- _WORK REQUEST_
Output the first line below and each one after it, exactly, up to and including the line holding "The image size is (1280, 645).". Pictures should not be copied.

Top of PROVIDED MATERIAL

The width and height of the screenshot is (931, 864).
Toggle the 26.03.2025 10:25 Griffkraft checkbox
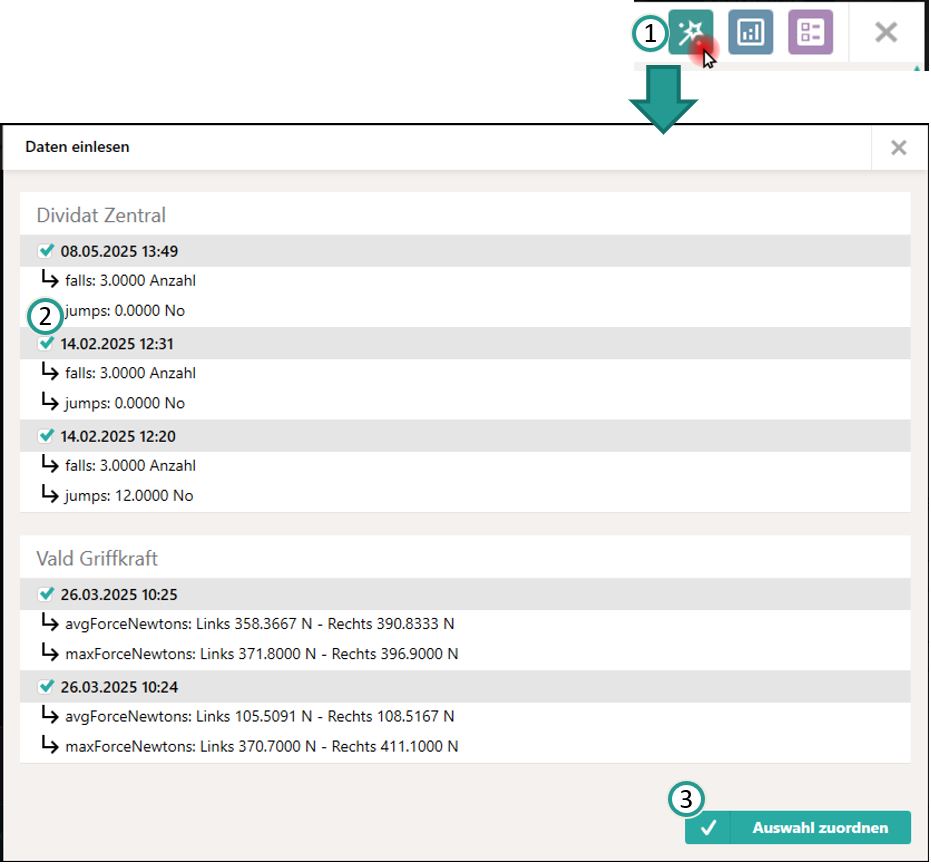coord(46,594)
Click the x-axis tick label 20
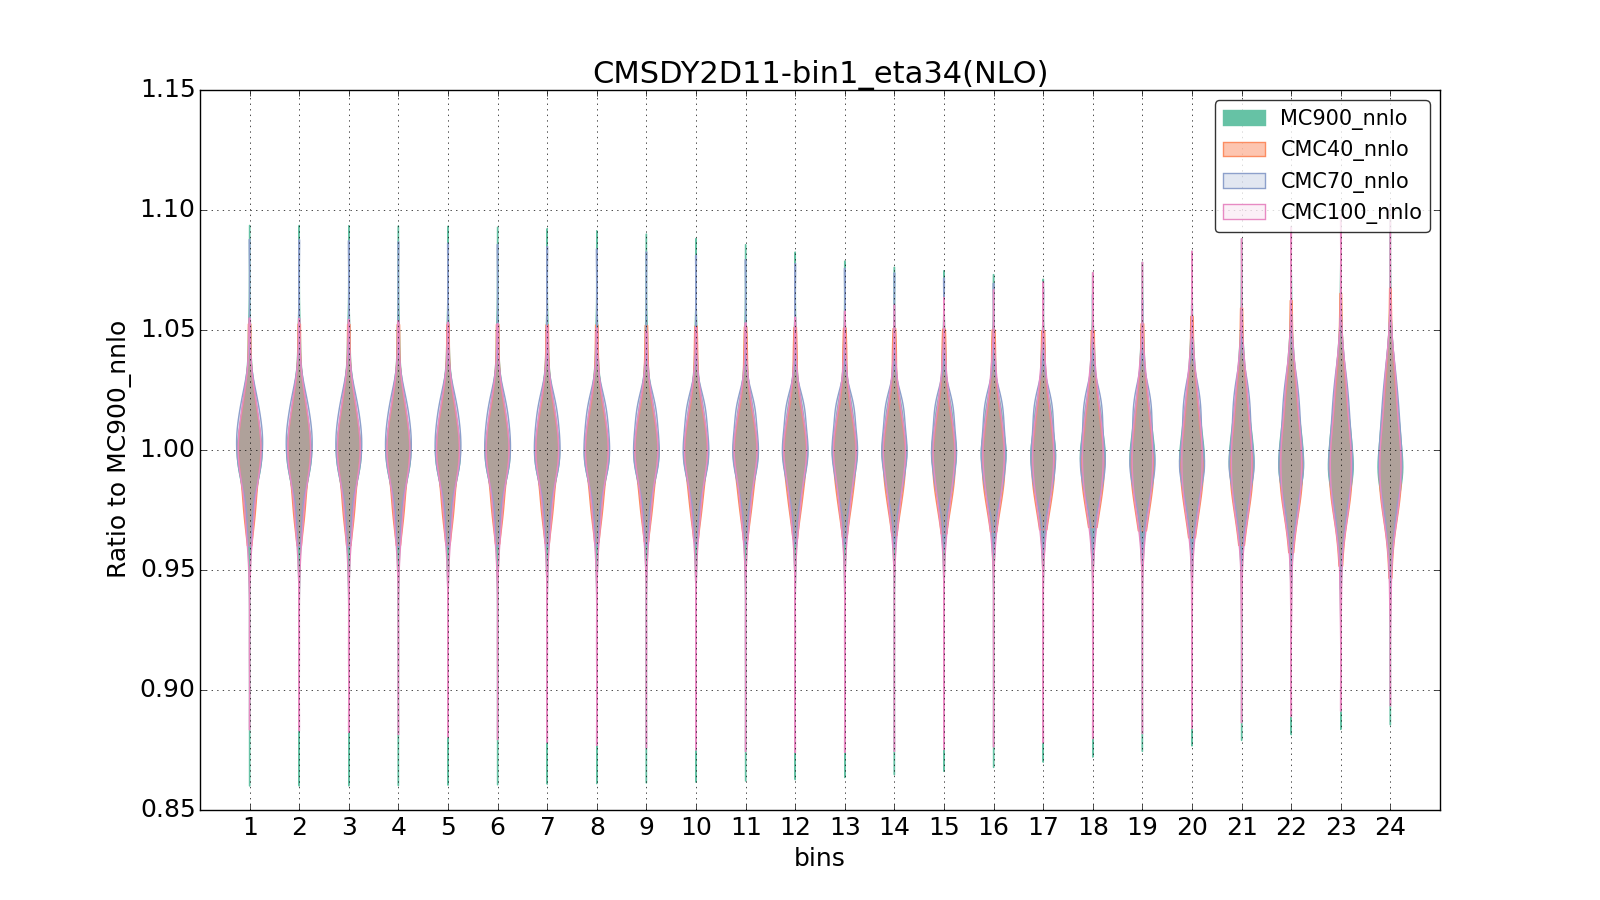 click(1192, 827)
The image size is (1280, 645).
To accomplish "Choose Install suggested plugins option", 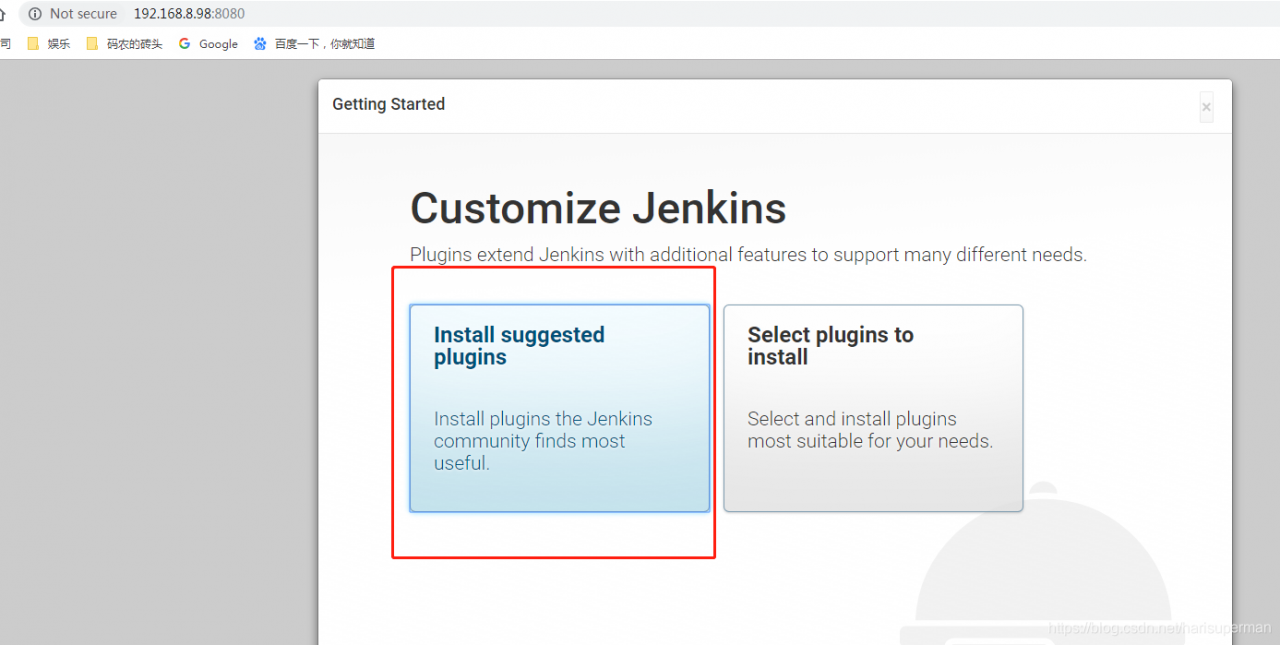I will pos(559,408).
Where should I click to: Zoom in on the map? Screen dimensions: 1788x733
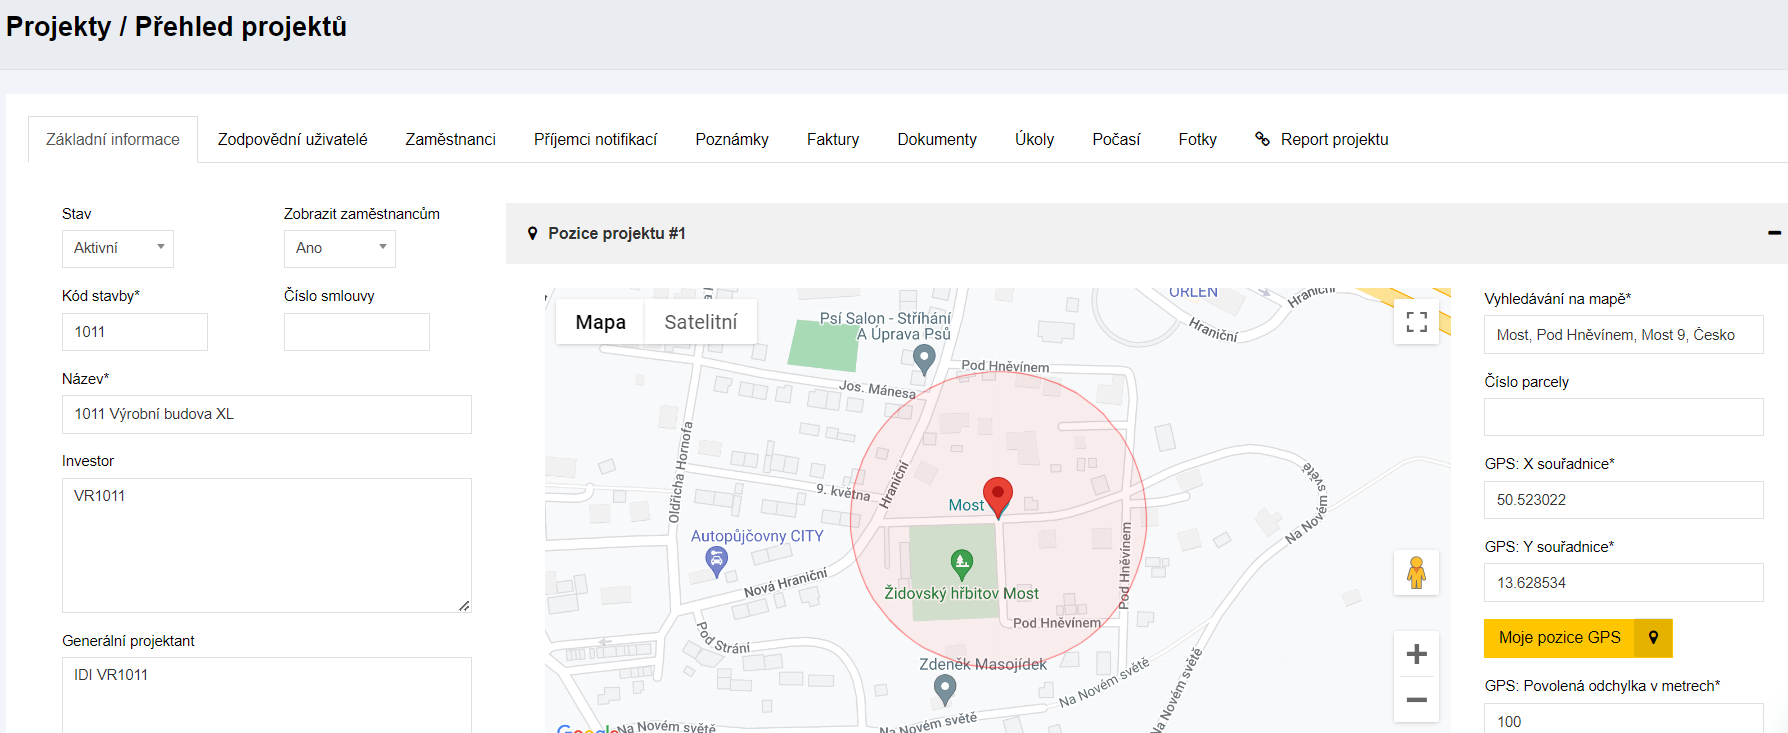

Bottom of PROVIDED MATERIAL

- _TASK SOLUTION_
The width and height of the screenshot is (931, 864).
Toggle the 26.03.2025 10:25 Griffkraft checkbox
coord(46,594)
Click the x-axis tick label 20
 click(1192, 827)
The image size is (1280, 645).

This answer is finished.